◆ About this exercise
The records below hold a stretch from the line with "This screenshot has width=580, height=387." through the line with "Click the Jackery"; return exactly those lines, ends included, and nothing more.

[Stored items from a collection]
════════════════

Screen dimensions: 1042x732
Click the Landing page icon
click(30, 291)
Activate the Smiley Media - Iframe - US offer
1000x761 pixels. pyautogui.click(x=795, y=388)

════════════════

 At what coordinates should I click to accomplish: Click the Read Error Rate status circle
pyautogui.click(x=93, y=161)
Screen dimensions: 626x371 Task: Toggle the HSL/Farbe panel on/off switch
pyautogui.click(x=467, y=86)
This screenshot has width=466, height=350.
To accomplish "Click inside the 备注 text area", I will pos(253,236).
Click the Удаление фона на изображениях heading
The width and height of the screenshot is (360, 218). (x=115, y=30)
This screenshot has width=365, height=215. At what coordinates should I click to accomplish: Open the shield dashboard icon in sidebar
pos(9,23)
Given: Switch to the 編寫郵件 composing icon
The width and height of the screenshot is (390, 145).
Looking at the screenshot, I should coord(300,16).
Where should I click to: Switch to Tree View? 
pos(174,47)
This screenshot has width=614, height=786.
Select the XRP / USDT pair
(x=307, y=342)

════════════════

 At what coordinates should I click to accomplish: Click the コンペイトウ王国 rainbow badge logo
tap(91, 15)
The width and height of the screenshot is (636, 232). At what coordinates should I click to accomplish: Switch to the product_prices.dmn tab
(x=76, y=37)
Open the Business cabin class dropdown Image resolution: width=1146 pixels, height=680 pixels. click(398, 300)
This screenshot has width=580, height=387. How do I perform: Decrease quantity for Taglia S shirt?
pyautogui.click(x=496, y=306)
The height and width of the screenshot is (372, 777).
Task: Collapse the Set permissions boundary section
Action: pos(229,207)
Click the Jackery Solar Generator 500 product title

════════════════

◆ Result of the task
This screenshot has width=580, height=387. How do I perform: Decrease quantity for Taglia S shirt?
pyautogui.click(x=496, y=306)
The height and width of the screenshot is (372, 777).
Task: Collapse the Set permissions boundary section
Action: pos(229,207)
Click the Jackery Solar Generator 500 product title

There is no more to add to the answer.